Well, I wasn’t going to sew a new Ogden Cami this summer; I sewed already three versions (cami, maxi dress & dress) last summer. I even didn’t bring the pattern with me to our holiday house. Then I went home for four days to celebrate my mother’s 80th birthday and—never not sewing—started sewing the presents for a sweet little girl that was just born. In my search through my fabric collection for suitable fabric for the baby, I stumbled on this piece of magenta leftover. I don’t know what its origin is, or its composition because I must have had it for more than 25 years. When I held the fabric in my hands it said: “I’m perfect for an Ogden Cami!” And so another Ogden Cami jumped to the pole position of my sewing queue. I grabbed the pattern and put it with the fabric in my luggage back to Italy. This was going to be a sew for maximum 3 hours, I thought. Man, was I wrong!
The magenta fabric
Like I said above: I don’t know the origin and the composition of this fabric. I found two pieces in my collection: one small part with cutouts from a small waistband and a bigger part of 65 cm on a width of 114cm. The fabric has a medium weight and some drape. Perfect for an Ogden Cami!
The sewing struggle
Struggle #1 Not enough fabric
When I decided to make the Ogden Cami I roughly put the pattern on the fabric and thought I could fit it. Alas, after trying several placements I had to admit that the piece wasn’t big enough.
But no worries! I had a good experience with the self-made striped lining for my Jill Coat so I could expand the fabric with some fabric straps. When I browsed my bags of fabric I saw the leftovers of my sheer Venus Kimono. The selvedge of this fabric has these strange stripes which I found perfect.
My work order to expand fabric
- Cut out the back piece as economical as possible.
- Cut the remaining piece of fabric in two.

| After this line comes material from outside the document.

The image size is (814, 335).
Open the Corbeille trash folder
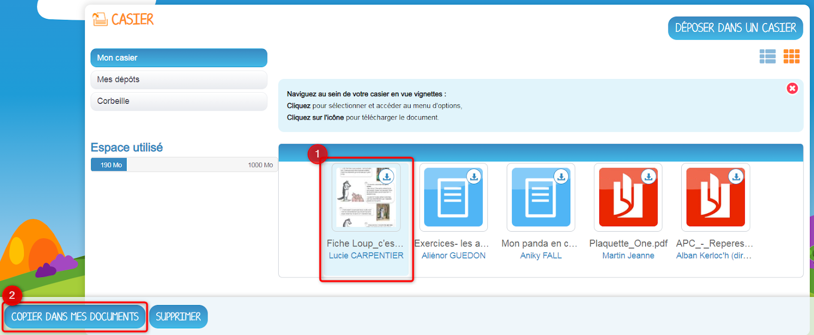coord(179,101)
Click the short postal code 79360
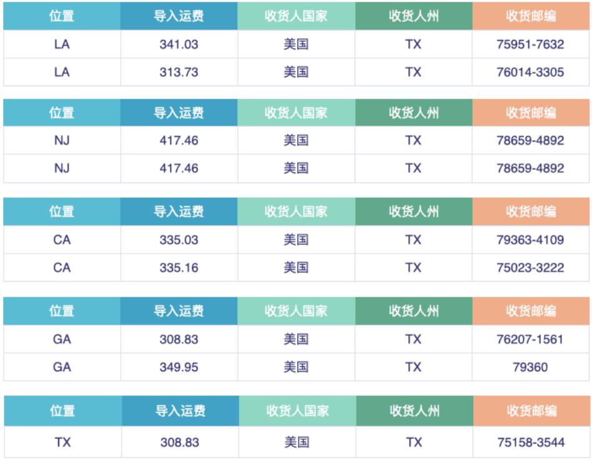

- Assemble all the fabric pieces together to make one strap. Here I made a mistake to match the top of the first strap with the lowest point of the neckline. When I did a test placement of the pattern I noticed that because of that I had not enough fabric for the hem. I tried to unpick the strip but I used a small zigzag stitch to prevent fraying. Needless to say that trying to unpick was hopeless.
- Make a patchwork with small scraps so you have a perfect rectangle.
- Stitch the strap to both sides of the line you cut. Cut out the front bodice. Tadaa!
Struggle #2 The bias binding
As I squeezed the bodice out of the small amount of fabric I had, you can imagine there was absolutely nothing left for the lining. No worries! I’ll finish the neckline and armholes with self-made bias tape! That would be easy, because I had my bias tape maker with me. I succeeded in cutting out two squares of 14 cm of the magenta fabric and one square of 15 cm of the sheer fabric. Of course, I wanted the bias tape to match with the fabric of the bodice.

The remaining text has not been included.